Un producteur m’avait proposé de faire le film en langue anglaise avec Penelope Cruz. Jean-Claude Carrière et moi étions bien décidés à le tourner dans la langue afghane, en persan. Alors quelle actrice afghane ? D’autant que mon héroïne est tout le temps présente dans le cadre. Il fallait quelqu’un de fort, capable de captiver le spectateur. J’ai auditionné des actrices afghanes et iraniennes. J’ai vu alors À PROPOS D’ELLY et j’ai trouvé Golshifteh formidable. Jean-Claude Carrière a organisé une rencontre chez lui. Sa beauté m’a fait un peu peur au début. J’avais peur qu’elle emporte tout. Nous avons fait des essais et j’ai tout de suite vu que c’était elle et pas une autre. Je l’ai filmée sans maquillage et j’ai vu comment elle absorbait la lumière puis la diffusait. Il ne fallait surtout pas que cette beauté reste céleste mais au contraire ait une
dimension charnelle.

Le rythme de votre mise en scène est extrêmement précis.
Si dans le roman mes phrases étaient courtes, j’ai opté dans ma mise en scène pour des plans séquences. Je voulais également que la caméra bouge tout le temps sans que le spectateur le sente. Chaque mouvement était précis. Si mon chef opérateur était français, mon cadreur lui parlait le persan, car je voulais que la caméra soit à un endroit précis selon certains mots.

Pourquoi une caméra sans cesse en mouvement ?
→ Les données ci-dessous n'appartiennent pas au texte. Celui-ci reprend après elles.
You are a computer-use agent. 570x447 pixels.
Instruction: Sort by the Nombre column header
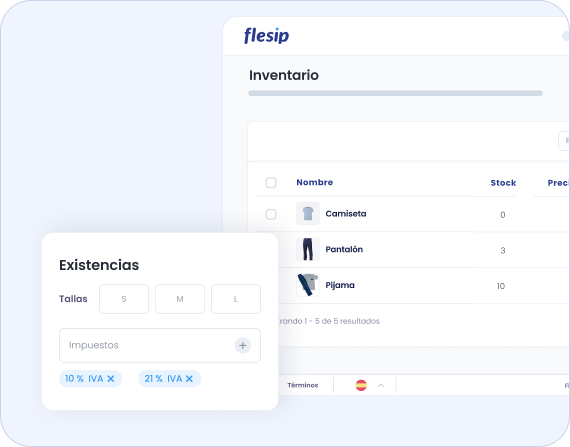pyautogui.click(x=315, y=182)
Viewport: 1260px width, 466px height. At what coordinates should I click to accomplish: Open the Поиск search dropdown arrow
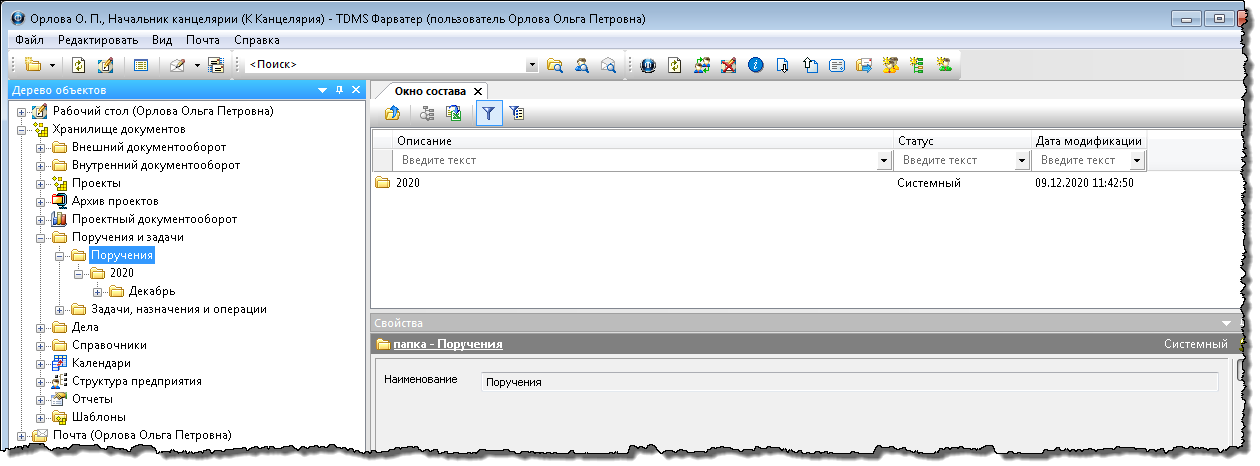pyautogui.click(x=532, y=65)
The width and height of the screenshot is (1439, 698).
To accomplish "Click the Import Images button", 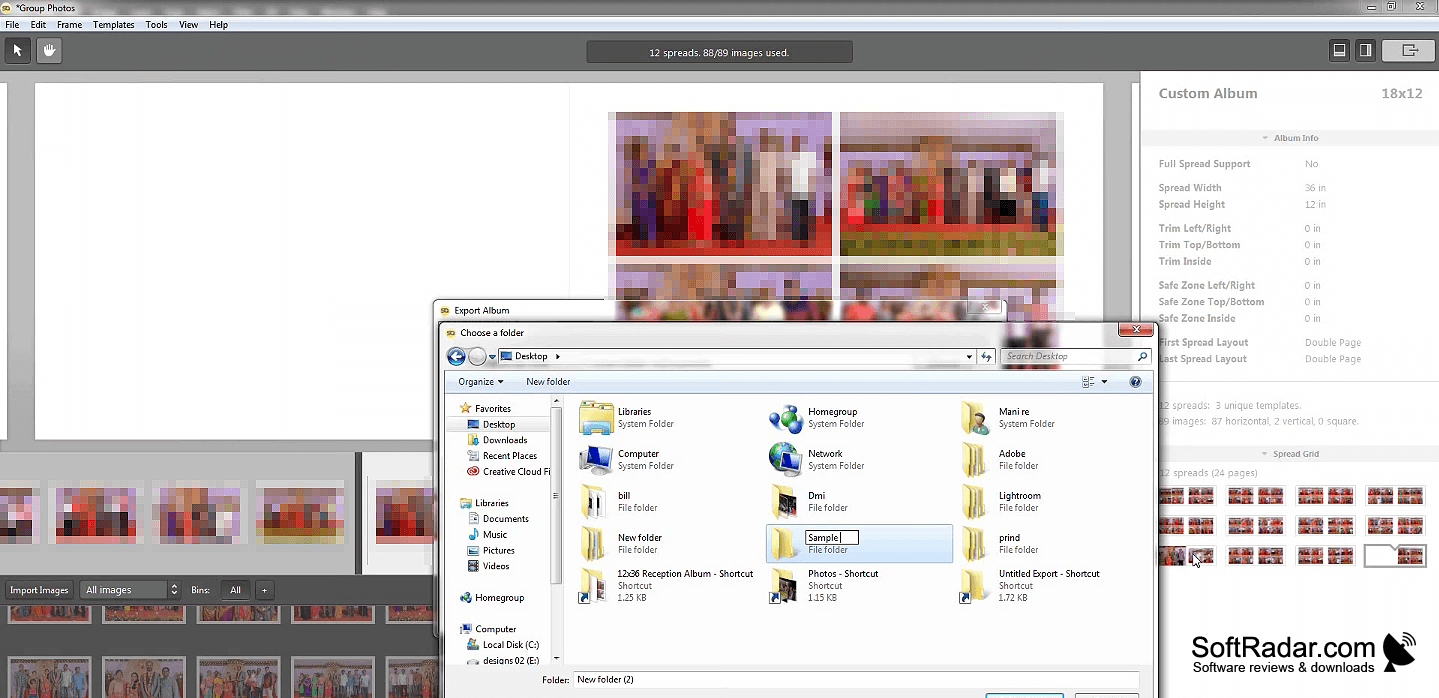I will point(39,590).
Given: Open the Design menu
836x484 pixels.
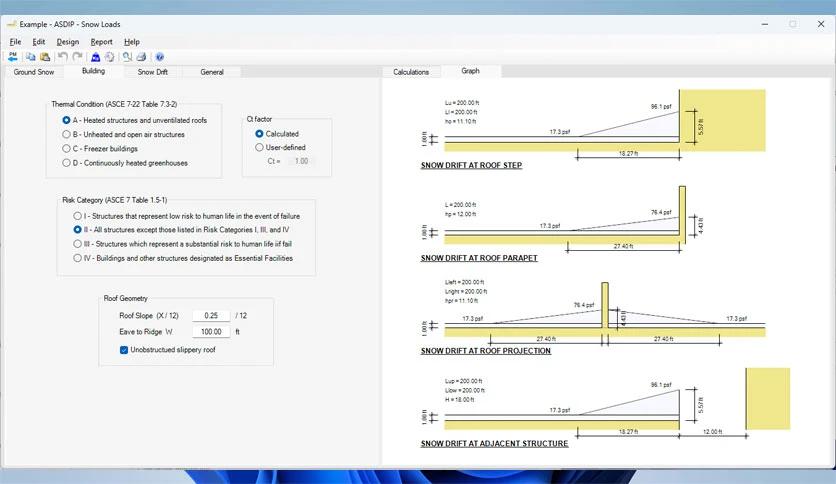Looking at the screenshot, I should pyautogui.click(x=67, y=42).
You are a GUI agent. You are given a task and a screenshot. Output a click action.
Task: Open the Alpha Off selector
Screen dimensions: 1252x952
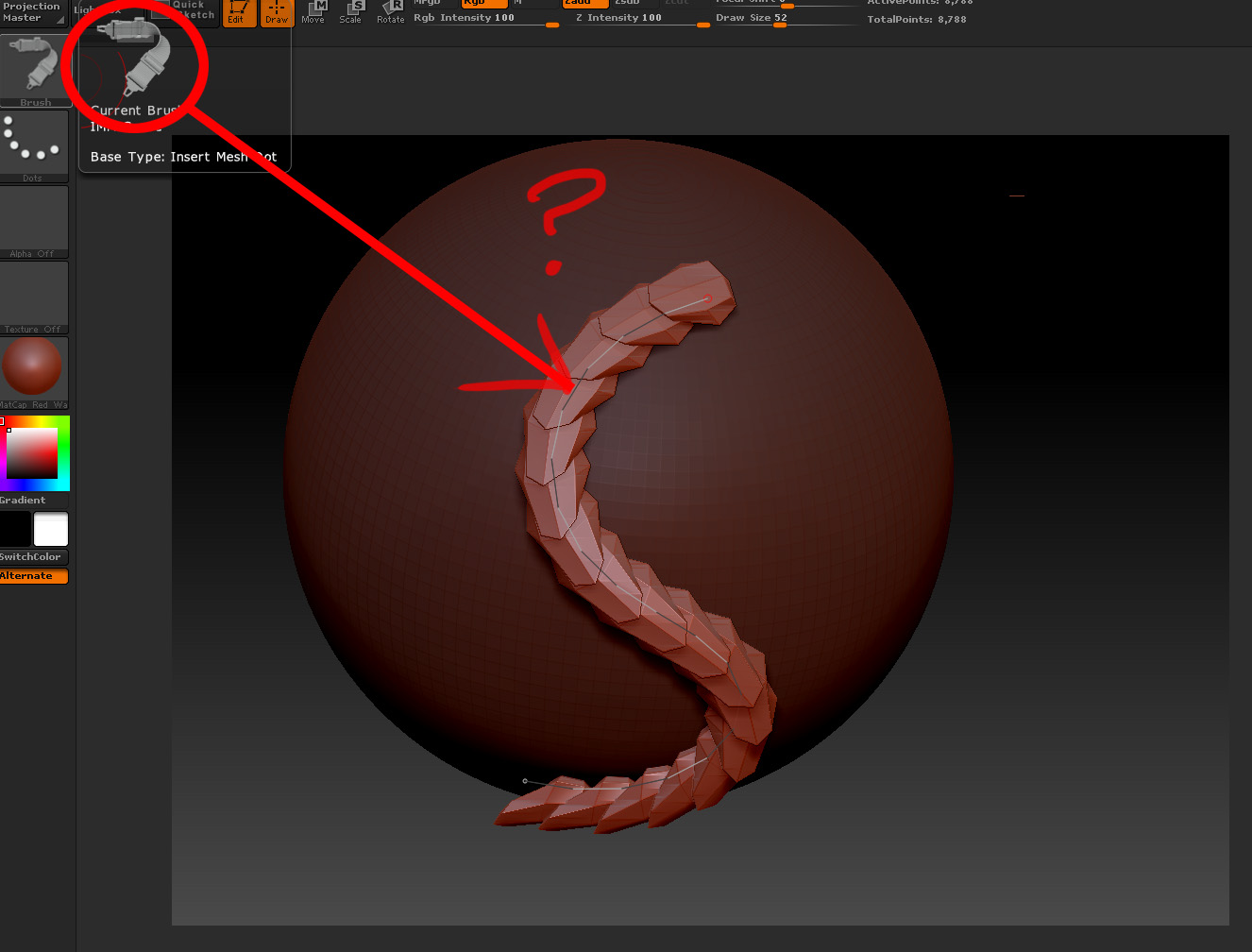tap(35, 219)
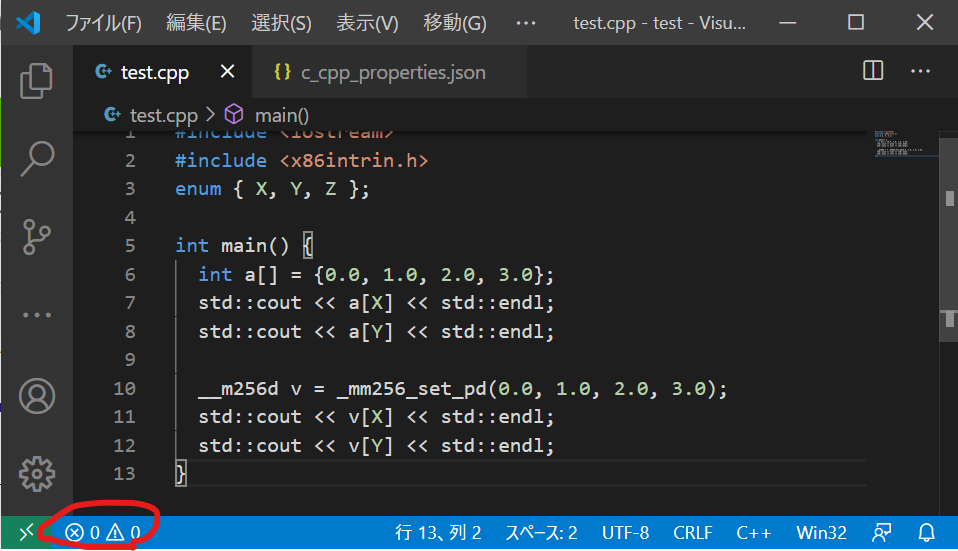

La caméra est avec la femme, contrairement à la voix narratrice dans mon roman qui ne quitte jamais la chambre et l’homme. Le narrateur est aussi paralytique que le mari. Dans le film, je voulais être avec la femme, à ses côtés. N’avez-vous pas peur des réactions de certains extrémistes religieux ? Tant que personne dans nos pays ne remettra en cause l’interprétation de notre histoire, de nos mythes, rien ne changera. Regardez ce qui s’est passé dernièrement, il suffit que quelqu’un s’indigne pour que le peuple prenne les armes et fasse des attentats… Il faut donc montrer aux musulmans le sens caché de nos mythes. Nous sommes capables de réinterpréter notre histoire, c’est un risque à prendre mais c’est le prix à payer. Le film a été visionné par le comité des cinéastes afghans qui l’ont proposé pour représenter le pays aux Oscars. Le film a été également projeté dans une salle de cinéma de Kaboul devant des étudiants des Beaux-arts. J’ai reçu des mails dithyrambiques. Je ne suis pas certain que l’on arrive à changer les mentalités de ce pays avec des actions militaires, même si elles peuvent être parfois nécessaires. L’éducation et la culture ont un rôle fondamental à jouer. Nous n’avons pas besoin d’une révolution politique mais culturelle. Si je n’arrive pas à éveiller les esprits endormis, j’aimerais au moins perturber leur sommeil.